Abul Maal Abdul Muhith downplayed the incident, reported the Associated Press, in a likely effort to defuse accusations that the Bangladesh government was to blame for the shoddy construction of factories packed with poorly paid workers, like the eight-story Rana Plaza building that collapsed.

"The present difficulties ... well, I don't think it is really serious -- it's an accident," he told reporters while visiting New Delhi, India.

"And the steps that we have taken in order to make sure that it doesn't happen, they are quite elaborate and I believe that it will be appreciated by all."

Muhith also shrugged off fears that foreign retailers might withdraw their operations from Bangladesh in the wake of the deadly collapse.

"These are individual cases of ... accidents. It happens everywhere," he stated.

The owner of the Rana Plaza building, Mohammed Sohel Rana, has been arrested and his assets confiscated. He will be charged with negligence, among other offenses, but protesters and workers’ activists are calling for the imposition of the death penalty.

AP also noted that the April 24 collapse in Dhaka may have been the worst garment factory disaster in history in terms of lives lost (hundreds of people still remain missing or unaccounted for).

Just last year in November, a fire in another Bangladesh garment factory killed 112 people. The conditions at the Tazreen Fashions factory were identical to the situation at Rana Plaza -- unsafe conditions and underpaid, overworked employees making cheap clothes for western retailers.

Hundreds of other Bangladeshi garment workers have died in other fires over the past decade. The country has between 3.5 million and 4 million workers toiling in some 4,500 garment factories. As textile manufacturing became too expensive in China, many retailers moved such operations to low-cost Bangladesh.

Just two months prior to the inferno at Tazreen, fires at two factories in Pakistan killed more than 260 people -- 236 died in a garment factory in Karachi; while at least 25 perished in a shoe factory in the city of Lahore.

Factory fires are also quite common in India, although none have led to the kind of carnage witnessed in Dhaka. In late March 2013, a fire at a car-seat production facility outside Bangalore killed six people; a few days prior, a fire at a chemical factory near Mumbai killed five.

Last September, another blaze at a fireworks factory in Tamil Nadu killed 38. In November 2006, a fire at a leather factory in Kolkata killed at least ten people.

As in Bangladesh, safety regulations at many Indian factories are either nonexistent or not properly enforced.

Perhaps the worst garment factory disaster in the U.S. occurred at the Triangle Shirtwaist factory in New York City in March 1911 – a fire trapped and killed 146 people, mostly young women.

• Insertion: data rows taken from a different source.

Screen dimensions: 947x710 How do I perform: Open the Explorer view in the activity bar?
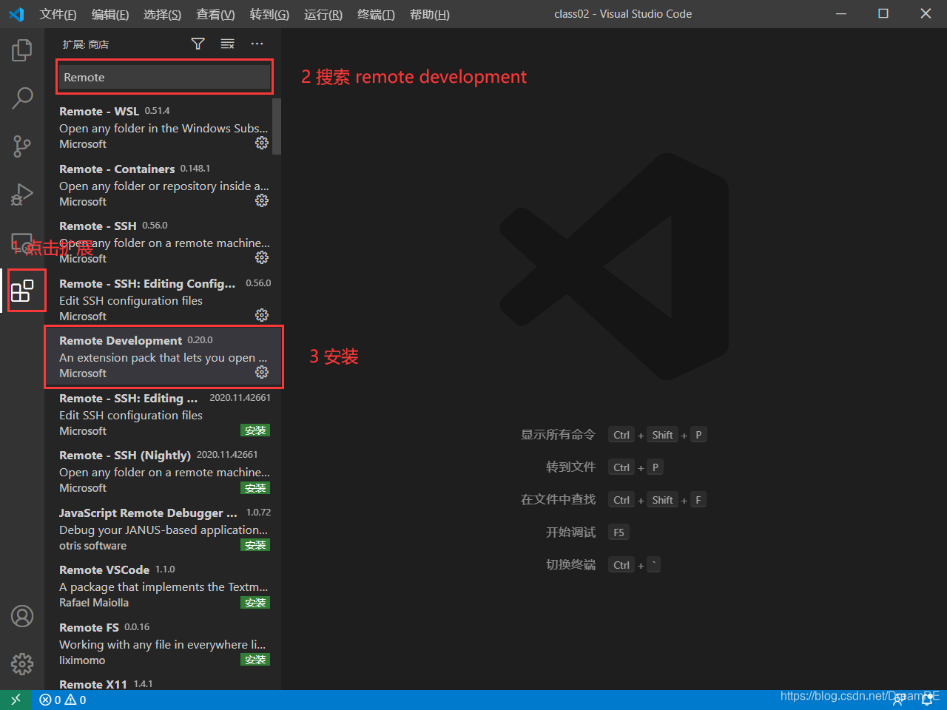(x=21, y=50)
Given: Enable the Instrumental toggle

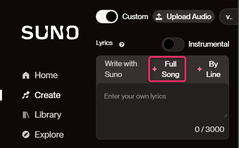Looking at the screenshot, I should [173, 44].
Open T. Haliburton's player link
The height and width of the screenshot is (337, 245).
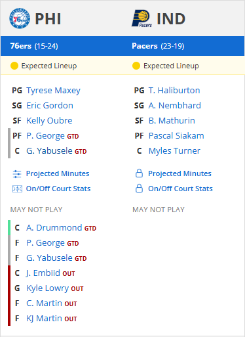[x=174, y=91]
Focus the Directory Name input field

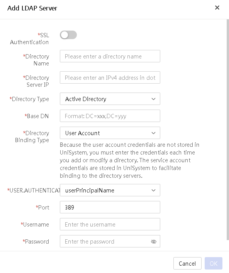[110, 56]
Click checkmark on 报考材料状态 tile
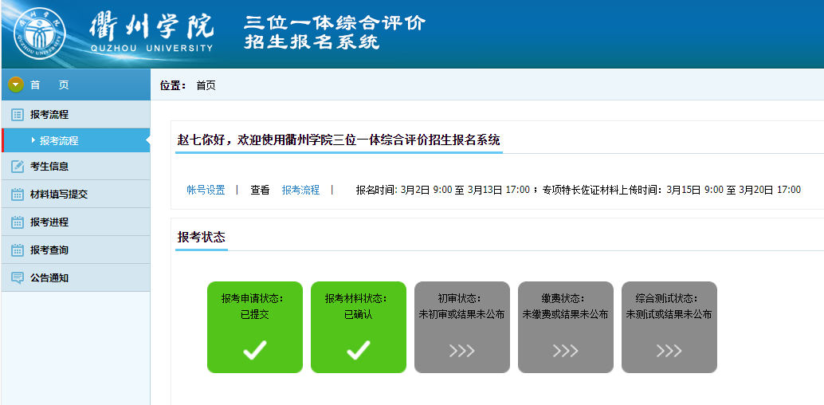Screen dimensions: 824x405 point(358,350)
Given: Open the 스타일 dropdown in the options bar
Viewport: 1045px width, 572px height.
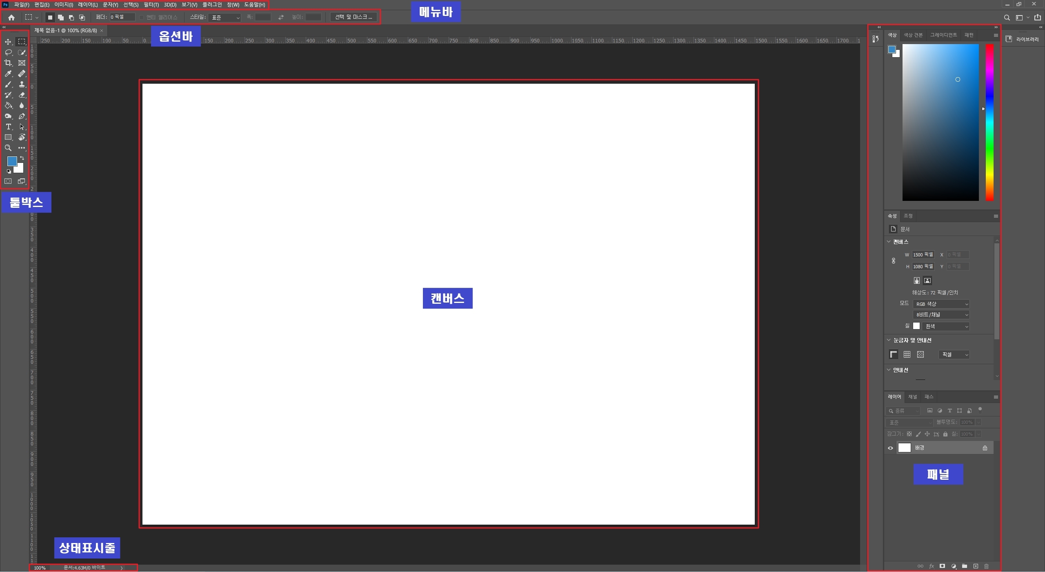Looking at the screenshot, I should (225, 18).
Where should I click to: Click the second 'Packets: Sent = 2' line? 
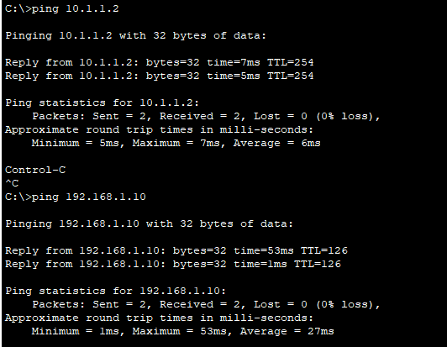[x=206, y=304]
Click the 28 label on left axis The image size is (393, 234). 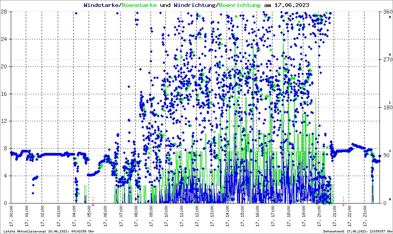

That tragedy exposed the dangerous conditions faced by many factory workers in the U.S. and led to the creation of building, fire, and safety codes around the United States.

The immediate aftermath of the Triangle fire was somewhat similar to the current scenario in Bangladesh.

"If you look at the Triangle Fire, at first there was all sorts of finger-pointing to the owners of the factory, to the building inspectors, the Fire Department and other city agencies,” Richard Greenwald, a professor and author in New York told Minnesota Public Radio.

“And what changed that was the protest of workers. Their continuing to protest, their getting out into the streets, put enormous pressure on the political system but also the consumer system. Because it was very hard to buy clothing, knowing this had just happened."

Greenwald added that "factory fires and collapses were fairly normal 100 years ago in industrial America. Workers' lives were fairly cheap."

But Scott Nova, executive director of the Worker Rights Consortium, pointed out a key difference between the 2013 collapse in Bangladesh and the Triangle tragedy from more than a century ago.

"In 1911 the U.S. apparel industry was all in the U.S.," he told MPR.

"The consumers were in the U.S., the retailers were in the U.S., the manufacturers were in the U.S., the brands were in the U.S. So the U.S. government had the power to take effective action, and the U.S. unions had the power directly through their own efforts to bring about change. We now have a global apparel industry. The workers are in Bangladesh; the factory owners, many of them, are based in Bangladesh. But the real power in the industry lies in the United States and Europe, where giant brands and retailers with billions of dollars in revenue call the shots."